__PROBLEM DETAILS__: In the data that follows, count each line holding the string "page"; answer with the number only.

__ENTRIES SHOWN__:
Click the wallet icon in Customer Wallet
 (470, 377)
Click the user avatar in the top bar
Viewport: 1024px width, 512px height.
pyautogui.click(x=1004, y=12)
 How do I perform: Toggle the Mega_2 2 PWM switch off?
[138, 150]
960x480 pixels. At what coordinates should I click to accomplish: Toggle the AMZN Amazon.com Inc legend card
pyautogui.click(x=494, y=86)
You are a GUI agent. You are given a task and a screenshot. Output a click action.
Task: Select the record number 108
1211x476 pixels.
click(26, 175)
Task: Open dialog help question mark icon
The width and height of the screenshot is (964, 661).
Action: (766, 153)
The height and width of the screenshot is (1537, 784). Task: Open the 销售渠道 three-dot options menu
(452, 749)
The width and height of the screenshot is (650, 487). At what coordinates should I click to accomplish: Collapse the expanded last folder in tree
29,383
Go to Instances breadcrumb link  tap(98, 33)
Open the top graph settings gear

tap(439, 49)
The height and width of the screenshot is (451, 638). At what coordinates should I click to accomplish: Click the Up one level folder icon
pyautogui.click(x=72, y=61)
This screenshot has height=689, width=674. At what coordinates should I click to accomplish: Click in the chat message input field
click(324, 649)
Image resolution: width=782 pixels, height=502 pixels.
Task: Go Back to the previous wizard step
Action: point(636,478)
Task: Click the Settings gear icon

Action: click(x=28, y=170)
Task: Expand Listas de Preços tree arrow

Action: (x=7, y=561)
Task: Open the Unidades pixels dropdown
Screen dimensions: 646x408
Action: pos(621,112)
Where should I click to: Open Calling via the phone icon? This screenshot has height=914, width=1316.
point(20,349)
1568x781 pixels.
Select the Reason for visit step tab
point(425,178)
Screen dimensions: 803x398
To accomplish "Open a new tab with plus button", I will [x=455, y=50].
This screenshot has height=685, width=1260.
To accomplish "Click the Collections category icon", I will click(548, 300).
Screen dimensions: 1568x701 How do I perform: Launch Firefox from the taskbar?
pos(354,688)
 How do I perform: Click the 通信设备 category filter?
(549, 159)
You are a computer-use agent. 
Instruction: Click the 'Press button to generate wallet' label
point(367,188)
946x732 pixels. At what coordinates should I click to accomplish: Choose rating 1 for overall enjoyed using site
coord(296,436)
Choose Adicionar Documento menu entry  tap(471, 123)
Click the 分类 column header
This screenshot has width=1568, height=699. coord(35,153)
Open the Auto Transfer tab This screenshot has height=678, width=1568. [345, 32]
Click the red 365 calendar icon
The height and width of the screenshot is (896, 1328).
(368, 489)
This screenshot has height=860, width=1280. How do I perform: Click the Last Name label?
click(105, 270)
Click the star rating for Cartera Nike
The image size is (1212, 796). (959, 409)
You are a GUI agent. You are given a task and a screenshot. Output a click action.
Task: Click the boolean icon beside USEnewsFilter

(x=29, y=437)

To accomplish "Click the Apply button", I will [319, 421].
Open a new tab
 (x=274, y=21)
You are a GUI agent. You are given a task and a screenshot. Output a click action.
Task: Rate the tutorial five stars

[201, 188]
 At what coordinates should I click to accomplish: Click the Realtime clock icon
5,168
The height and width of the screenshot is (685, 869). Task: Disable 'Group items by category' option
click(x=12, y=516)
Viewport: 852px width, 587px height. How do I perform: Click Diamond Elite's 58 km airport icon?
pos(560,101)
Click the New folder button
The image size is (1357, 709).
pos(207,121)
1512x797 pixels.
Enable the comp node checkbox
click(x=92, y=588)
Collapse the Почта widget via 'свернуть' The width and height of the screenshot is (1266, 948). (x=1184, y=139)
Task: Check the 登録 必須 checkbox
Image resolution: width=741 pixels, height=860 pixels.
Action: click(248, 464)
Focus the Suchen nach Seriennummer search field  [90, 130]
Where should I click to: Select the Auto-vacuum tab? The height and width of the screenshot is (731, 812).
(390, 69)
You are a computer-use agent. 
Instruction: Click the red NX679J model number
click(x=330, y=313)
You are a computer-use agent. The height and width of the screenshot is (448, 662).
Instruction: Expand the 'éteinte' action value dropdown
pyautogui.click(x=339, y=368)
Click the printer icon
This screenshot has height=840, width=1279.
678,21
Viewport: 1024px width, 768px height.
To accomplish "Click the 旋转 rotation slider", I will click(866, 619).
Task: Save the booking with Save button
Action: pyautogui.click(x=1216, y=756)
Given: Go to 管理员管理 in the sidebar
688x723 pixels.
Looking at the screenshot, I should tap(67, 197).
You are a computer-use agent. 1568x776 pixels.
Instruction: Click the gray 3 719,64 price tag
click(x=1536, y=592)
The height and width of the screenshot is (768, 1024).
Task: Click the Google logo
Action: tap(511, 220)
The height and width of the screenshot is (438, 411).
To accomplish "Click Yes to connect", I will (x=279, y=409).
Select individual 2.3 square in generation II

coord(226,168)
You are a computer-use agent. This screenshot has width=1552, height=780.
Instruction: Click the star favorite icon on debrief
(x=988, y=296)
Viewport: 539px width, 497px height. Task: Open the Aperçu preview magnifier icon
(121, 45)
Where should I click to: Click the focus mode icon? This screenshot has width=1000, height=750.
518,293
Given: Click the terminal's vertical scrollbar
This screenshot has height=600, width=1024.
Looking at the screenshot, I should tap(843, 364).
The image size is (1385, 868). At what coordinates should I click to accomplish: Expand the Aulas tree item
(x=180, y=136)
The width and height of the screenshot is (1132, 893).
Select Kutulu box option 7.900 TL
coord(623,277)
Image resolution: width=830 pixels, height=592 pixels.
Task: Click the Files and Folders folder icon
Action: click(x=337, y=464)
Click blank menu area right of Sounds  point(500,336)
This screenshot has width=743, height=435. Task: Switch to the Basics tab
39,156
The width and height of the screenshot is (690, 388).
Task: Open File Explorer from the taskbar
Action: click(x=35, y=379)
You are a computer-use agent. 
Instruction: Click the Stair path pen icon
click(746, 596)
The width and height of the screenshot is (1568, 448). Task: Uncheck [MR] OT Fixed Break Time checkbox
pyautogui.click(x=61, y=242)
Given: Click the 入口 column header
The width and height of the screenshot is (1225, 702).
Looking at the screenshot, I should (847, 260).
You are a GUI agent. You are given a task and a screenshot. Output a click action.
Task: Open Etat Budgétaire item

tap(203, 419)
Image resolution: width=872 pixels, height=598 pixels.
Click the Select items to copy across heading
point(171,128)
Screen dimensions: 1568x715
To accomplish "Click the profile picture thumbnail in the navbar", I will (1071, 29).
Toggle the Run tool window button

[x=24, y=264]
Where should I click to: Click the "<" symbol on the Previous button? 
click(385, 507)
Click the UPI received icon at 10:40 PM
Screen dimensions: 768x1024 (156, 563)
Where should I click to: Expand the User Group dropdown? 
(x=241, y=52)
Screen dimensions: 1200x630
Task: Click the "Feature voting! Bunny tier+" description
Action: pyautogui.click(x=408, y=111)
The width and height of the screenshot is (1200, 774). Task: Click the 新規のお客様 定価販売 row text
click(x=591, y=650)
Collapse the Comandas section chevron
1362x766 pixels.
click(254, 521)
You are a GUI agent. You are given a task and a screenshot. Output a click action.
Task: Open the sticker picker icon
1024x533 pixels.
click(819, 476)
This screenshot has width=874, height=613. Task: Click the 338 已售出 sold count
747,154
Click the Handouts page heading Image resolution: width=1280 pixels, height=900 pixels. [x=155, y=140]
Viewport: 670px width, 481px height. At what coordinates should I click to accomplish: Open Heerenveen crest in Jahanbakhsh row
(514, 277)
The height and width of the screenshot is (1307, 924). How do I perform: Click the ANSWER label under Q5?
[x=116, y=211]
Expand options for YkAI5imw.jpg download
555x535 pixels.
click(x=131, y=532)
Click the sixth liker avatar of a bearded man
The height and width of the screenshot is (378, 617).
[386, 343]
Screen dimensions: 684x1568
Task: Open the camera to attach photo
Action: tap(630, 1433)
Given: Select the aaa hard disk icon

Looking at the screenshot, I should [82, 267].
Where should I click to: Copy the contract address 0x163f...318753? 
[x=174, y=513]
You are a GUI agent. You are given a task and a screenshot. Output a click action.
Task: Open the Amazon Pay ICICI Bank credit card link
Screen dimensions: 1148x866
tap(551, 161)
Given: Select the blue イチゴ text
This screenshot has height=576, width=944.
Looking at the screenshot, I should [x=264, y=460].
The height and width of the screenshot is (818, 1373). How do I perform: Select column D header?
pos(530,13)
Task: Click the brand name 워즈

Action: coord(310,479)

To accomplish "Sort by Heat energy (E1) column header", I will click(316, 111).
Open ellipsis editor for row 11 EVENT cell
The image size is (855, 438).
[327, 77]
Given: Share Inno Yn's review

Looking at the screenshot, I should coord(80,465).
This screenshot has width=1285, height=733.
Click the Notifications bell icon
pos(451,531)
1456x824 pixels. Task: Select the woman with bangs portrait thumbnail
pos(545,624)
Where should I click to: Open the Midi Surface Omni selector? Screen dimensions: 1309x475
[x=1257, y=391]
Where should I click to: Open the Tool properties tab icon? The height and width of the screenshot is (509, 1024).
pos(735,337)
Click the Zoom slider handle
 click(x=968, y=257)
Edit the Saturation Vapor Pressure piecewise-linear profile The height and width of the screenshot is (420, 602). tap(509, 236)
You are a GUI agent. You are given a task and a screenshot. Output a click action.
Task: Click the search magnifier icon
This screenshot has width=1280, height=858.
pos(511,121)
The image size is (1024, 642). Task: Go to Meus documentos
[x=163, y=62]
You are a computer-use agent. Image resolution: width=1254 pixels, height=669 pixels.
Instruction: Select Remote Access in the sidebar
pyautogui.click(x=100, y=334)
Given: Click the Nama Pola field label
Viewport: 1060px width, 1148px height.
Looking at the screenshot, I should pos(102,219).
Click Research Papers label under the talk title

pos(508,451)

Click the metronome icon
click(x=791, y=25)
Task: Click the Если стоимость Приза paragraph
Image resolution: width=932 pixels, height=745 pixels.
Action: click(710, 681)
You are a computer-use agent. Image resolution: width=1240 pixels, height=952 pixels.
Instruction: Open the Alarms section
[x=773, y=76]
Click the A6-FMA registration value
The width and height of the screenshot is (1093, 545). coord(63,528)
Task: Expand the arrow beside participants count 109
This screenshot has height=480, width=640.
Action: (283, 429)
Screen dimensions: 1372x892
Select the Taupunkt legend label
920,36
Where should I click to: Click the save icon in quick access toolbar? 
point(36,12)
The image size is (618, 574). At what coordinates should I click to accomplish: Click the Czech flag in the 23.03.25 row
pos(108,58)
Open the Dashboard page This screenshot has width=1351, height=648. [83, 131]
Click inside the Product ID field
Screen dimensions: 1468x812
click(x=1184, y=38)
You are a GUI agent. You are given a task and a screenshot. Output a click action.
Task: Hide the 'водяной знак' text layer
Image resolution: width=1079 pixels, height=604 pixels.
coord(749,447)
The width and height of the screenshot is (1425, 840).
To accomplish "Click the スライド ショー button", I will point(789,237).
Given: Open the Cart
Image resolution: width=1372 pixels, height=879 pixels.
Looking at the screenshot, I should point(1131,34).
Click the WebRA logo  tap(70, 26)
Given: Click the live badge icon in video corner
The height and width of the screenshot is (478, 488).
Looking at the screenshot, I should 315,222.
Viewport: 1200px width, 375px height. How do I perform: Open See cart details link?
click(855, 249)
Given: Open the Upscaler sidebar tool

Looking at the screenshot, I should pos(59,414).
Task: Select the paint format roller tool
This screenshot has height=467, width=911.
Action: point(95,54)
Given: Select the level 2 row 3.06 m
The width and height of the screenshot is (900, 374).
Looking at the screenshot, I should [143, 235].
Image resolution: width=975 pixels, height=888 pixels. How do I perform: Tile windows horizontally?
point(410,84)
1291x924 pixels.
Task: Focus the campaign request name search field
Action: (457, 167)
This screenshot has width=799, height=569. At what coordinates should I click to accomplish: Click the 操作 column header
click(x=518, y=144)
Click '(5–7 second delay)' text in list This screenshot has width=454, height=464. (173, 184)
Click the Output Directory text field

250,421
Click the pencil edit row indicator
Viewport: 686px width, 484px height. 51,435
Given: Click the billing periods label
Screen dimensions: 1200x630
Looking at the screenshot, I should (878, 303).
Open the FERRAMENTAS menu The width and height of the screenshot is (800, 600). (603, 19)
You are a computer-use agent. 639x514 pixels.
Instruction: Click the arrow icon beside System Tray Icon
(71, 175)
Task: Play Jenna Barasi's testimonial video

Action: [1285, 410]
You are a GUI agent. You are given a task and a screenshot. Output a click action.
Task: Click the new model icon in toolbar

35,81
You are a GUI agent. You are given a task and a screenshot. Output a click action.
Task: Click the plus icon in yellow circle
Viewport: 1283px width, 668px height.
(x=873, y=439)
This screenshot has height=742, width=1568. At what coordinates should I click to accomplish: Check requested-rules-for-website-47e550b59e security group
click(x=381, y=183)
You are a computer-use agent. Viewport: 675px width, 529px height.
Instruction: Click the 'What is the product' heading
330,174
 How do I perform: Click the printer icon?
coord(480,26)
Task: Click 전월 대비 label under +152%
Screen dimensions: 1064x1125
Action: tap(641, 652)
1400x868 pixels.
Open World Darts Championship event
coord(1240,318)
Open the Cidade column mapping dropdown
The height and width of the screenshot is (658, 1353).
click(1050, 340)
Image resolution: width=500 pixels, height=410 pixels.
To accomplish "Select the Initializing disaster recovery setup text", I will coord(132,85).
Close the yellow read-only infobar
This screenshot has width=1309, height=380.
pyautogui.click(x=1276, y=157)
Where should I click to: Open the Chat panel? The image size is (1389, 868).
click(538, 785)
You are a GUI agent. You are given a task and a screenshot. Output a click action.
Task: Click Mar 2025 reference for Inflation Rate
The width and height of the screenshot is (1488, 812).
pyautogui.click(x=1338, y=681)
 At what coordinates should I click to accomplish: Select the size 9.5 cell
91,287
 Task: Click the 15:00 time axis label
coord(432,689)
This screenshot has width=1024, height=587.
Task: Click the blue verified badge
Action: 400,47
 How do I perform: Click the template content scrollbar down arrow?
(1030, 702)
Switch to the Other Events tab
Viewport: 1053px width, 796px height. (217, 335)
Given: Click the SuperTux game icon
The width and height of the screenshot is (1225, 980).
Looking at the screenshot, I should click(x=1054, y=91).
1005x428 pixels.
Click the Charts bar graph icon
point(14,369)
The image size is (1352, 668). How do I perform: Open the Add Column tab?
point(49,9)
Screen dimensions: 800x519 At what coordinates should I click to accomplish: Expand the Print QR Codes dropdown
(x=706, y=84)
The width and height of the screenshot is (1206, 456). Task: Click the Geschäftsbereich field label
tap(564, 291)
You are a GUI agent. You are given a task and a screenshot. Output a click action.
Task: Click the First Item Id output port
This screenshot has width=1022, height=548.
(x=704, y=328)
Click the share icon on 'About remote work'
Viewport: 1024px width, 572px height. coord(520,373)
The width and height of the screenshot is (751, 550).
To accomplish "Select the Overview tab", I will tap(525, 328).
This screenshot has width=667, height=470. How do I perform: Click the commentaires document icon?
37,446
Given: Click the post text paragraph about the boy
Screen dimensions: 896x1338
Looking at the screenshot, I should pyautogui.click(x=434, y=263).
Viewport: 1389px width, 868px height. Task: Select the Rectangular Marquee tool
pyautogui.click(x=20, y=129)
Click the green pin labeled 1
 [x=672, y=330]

__ANSWER SECTION__: 2